(Saved data entries)
------------------------

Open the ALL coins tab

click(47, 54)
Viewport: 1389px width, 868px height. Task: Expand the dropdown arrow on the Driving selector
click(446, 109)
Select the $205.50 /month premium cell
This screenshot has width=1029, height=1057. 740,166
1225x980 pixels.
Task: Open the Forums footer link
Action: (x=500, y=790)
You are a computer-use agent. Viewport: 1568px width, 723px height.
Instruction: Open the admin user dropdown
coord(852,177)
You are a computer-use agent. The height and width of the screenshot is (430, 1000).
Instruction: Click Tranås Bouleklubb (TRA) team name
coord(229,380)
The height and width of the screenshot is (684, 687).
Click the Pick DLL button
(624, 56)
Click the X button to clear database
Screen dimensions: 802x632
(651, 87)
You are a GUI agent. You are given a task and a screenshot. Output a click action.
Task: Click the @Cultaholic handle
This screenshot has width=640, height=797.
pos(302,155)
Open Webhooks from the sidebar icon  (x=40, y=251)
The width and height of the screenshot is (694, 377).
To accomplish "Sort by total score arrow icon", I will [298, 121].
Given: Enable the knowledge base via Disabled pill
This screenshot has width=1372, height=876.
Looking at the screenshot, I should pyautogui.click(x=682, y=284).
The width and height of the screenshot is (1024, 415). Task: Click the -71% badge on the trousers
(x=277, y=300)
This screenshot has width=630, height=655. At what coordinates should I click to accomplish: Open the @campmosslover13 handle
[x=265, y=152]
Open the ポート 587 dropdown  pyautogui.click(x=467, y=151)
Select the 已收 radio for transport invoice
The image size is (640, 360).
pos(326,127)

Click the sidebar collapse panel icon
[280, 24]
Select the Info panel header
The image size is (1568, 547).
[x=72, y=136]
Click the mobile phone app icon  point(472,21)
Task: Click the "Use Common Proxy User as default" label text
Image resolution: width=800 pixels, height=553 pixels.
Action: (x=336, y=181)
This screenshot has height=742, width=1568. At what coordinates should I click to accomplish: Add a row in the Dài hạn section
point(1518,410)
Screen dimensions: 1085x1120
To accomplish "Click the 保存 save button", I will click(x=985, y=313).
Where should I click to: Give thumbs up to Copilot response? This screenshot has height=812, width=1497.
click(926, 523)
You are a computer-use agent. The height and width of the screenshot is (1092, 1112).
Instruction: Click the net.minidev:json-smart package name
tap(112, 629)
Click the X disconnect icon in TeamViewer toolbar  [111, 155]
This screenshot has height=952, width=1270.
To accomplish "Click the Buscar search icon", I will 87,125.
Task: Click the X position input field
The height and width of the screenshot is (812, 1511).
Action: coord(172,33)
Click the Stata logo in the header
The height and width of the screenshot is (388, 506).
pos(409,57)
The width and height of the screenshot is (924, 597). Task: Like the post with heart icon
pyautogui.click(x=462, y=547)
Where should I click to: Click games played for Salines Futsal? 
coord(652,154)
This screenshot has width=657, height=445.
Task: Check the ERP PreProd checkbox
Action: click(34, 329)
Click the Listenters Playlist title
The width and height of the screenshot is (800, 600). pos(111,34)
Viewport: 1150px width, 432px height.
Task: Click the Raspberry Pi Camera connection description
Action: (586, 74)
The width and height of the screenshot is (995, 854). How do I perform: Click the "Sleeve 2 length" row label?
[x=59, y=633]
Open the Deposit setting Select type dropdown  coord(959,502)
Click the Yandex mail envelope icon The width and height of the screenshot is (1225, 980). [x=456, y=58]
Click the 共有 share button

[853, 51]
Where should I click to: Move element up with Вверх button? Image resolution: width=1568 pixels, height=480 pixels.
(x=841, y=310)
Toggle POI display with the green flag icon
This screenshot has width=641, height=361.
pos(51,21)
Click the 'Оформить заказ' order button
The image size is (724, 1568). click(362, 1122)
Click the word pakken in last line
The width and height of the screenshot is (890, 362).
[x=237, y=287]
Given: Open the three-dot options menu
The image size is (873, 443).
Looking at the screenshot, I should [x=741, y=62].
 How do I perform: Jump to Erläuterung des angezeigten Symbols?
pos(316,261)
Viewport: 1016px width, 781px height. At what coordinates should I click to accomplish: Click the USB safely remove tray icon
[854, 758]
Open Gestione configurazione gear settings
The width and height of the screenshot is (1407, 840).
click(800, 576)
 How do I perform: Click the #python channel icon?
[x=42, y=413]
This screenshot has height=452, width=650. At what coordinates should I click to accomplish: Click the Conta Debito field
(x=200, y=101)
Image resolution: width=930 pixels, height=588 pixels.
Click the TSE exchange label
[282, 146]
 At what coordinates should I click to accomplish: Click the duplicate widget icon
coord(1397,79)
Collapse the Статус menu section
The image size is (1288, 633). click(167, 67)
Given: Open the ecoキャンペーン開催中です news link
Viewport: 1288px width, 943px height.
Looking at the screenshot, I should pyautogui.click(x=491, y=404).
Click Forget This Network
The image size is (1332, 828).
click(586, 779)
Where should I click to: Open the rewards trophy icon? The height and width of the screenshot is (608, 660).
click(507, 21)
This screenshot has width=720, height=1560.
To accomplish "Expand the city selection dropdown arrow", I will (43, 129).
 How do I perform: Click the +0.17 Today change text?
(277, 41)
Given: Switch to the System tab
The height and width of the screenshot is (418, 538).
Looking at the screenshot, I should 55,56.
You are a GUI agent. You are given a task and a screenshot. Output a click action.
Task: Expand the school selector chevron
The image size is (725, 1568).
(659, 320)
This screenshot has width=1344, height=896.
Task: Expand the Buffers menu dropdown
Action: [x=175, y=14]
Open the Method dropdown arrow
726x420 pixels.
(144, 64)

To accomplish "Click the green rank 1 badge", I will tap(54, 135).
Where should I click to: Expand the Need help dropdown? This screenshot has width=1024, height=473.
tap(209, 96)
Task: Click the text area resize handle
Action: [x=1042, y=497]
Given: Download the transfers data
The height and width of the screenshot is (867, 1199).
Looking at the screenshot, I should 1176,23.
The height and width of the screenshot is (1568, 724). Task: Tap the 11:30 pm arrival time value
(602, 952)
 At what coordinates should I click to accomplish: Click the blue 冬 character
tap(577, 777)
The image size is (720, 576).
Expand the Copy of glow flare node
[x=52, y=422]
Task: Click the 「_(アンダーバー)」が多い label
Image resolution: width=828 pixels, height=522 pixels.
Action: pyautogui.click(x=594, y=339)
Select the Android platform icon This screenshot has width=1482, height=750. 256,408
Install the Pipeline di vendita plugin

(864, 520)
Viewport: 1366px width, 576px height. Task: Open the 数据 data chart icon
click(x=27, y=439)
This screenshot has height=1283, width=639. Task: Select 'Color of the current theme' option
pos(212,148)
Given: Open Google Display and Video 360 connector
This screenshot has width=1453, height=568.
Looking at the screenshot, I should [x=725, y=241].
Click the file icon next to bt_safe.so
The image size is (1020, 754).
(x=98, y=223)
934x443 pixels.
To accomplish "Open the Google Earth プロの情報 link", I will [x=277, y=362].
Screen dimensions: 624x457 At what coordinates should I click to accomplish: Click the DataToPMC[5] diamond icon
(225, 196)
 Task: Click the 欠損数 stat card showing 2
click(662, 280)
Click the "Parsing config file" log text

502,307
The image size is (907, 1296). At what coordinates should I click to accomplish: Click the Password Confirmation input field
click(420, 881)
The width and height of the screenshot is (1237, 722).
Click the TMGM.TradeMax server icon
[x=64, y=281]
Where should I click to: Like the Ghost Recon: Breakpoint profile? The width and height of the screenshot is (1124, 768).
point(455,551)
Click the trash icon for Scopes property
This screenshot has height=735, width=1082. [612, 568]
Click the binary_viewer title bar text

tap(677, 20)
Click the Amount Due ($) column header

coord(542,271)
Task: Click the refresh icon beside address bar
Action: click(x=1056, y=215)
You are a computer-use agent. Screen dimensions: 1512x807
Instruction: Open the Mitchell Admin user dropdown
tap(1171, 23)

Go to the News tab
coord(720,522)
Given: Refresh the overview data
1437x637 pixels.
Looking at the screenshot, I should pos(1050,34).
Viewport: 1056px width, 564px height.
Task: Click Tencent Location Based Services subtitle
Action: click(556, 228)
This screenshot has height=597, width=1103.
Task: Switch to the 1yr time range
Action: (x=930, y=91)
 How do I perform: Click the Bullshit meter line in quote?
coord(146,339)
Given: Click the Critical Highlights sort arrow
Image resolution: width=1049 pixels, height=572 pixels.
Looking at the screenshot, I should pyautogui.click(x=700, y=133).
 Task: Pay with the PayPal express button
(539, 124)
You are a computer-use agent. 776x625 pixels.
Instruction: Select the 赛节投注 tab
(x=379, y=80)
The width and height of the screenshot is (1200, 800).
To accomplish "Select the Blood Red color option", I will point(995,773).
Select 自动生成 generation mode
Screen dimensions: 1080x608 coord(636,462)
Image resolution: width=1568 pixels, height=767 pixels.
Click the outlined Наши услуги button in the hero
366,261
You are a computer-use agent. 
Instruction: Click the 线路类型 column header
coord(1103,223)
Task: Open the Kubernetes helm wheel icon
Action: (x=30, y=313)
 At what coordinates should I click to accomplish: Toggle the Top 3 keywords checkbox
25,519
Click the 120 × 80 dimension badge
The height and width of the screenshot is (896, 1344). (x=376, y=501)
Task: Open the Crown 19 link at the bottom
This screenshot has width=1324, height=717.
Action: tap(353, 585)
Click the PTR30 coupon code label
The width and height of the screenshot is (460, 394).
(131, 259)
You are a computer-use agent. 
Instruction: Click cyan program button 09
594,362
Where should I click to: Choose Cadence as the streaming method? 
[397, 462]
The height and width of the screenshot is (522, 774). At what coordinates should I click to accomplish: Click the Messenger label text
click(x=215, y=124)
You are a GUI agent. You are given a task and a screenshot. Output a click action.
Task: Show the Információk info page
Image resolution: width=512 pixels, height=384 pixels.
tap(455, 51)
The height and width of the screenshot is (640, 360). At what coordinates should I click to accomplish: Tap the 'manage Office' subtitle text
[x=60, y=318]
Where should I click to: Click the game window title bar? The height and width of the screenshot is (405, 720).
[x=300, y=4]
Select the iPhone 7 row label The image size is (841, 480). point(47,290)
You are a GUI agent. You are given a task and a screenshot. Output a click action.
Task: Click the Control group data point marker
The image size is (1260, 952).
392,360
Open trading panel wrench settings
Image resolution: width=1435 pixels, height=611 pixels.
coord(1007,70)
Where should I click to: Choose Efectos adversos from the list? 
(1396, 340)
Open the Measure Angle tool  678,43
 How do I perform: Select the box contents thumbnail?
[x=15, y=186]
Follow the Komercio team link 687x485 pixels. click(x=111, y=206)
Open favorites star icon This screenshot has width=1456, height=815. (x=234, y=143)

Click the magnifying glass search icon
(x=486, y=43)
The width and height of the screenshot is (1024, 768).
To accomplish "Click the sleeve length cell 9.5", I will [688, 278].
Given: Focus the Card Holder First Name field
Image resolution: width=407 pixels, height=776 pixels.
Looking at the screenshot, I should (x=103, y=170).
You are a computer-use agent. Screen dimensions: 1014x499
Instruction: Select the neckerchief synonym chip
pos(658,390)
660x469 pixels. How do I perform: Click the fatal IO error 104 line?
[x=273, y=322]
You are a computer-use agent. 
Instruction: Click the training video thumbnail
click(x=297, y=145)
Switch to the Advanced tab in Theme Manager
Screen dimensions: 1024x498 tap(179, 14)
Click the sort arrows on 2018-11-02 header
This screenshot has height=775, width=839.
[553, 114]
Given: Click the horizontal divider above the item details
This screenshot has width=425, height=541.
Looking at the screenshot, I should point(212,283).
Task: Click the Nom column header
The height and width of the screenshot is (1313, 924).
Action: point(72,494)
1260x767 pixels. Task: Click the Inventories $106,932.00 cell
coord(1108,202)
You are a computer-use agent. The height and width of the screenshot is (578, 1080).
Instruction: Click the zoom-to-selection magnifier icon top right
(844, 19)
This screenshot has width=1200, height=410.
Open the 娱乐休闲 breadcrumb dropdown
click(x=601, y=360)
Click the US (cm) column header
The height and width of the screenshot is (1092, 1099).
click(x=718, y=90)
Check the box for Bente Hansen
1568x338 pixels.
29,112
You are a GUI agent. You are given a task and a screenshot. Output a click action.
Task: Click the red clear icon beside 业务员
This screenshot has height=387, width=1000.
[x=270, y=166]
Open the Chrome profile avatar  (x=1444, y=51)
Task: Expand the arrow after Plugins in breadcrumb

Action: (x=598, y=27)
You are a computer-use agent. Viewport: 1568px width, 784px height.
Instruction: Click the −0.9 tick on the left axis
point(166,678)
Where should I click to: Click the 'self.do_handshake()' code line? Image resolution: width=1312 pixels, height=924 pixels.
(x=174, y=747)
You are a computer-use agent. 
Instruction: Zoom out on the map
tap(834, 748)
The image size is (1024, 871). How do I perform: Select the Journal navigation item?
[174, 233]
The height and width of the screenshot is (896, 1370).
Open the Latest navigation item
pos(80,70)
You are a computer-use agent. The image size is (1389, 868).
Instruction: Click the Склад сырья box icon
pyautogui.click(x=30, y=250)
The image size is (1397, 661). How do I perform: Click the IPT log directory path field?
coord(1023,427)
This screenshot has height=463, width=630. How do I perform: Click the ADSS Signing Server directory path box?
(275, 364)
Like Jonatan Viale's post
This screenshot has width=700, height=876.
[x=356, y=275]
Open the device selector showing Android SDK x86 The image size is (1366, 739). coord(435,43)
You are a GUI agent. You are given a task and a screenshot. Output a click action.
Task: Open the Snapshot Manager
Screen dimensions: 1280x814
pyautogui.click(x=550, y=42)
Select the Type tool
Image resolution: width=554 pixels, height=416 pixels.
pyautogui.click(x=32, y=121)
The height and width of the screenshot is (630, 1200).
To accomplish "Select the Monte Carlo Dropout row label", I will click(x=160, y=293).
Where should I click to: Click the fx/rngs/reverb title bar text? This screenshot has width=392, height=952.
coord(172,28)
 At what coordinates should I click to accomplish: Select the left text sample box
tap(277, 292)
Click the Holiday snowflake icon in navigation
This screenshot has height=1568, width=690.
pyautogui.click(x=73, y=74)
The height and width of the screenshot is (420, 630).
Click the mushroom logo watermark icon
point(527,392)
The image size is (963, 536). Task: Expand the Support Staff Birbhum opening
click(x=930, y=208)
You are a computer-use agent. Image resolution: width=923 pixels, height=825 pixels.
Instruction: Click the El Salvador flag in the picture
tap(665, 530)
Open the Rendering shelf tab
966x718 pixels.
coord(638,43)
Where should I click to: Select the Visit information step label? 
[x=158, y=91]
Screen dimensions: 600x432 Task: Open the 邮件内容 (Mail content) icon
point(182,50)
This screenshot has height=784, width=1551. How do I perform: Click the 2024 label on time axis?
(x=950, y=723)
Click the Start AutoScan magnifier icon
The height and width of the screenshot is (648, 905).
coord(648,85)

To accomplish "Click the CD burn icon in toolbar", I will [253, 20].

------------------------

Among the records above, only the lines between the line holding "This screenshot has width=425, height=541." and the line holding "You are a computer-use agent. Viewport: 1568px width, 784px", inclusive, are to be output, exactly as written.

This screenshot has width=425, height=541.
Looking at the screenshot, I should point(212,283).
Task: Click the Nom column header
The height and width of the screenshot is (1313, 924).
Action: point(72,494)
1260x767 pixels. Task: Click the Inventories $106,932.00 cell
coord(1108,202)
You are a computer-use agent. The height and width of the screenshot is (578, 1080).
Instruction: Click the zoom-to-selection magnifier icon top right
(844, 19)
This screenshot has width=1200, height=410.
Open the 娱乐休闲 breadcrumb dropdown
click(x=601, y=360)
Click the US (cm) column header
The height and width of the screenshot is (1092, 1099).
click(x=718, y=90)
Check the box for Bente Hansen
1568x338 pixels.
29,112
You are a GUI agent. You are given a task and a screenshot. Output a click action.
Task: Click the red clear icon beside 业务员
This screenshot has height=387, width=1000.
[x=270, y=166]
Open the Chrome profile avatar  (x=1444, y=51)
Task: Expand the arrow after Plugins in breadcrumb

Action: (x=598, y=27)
You are a computer-use agent. Viewport: 1568px width, 784px height.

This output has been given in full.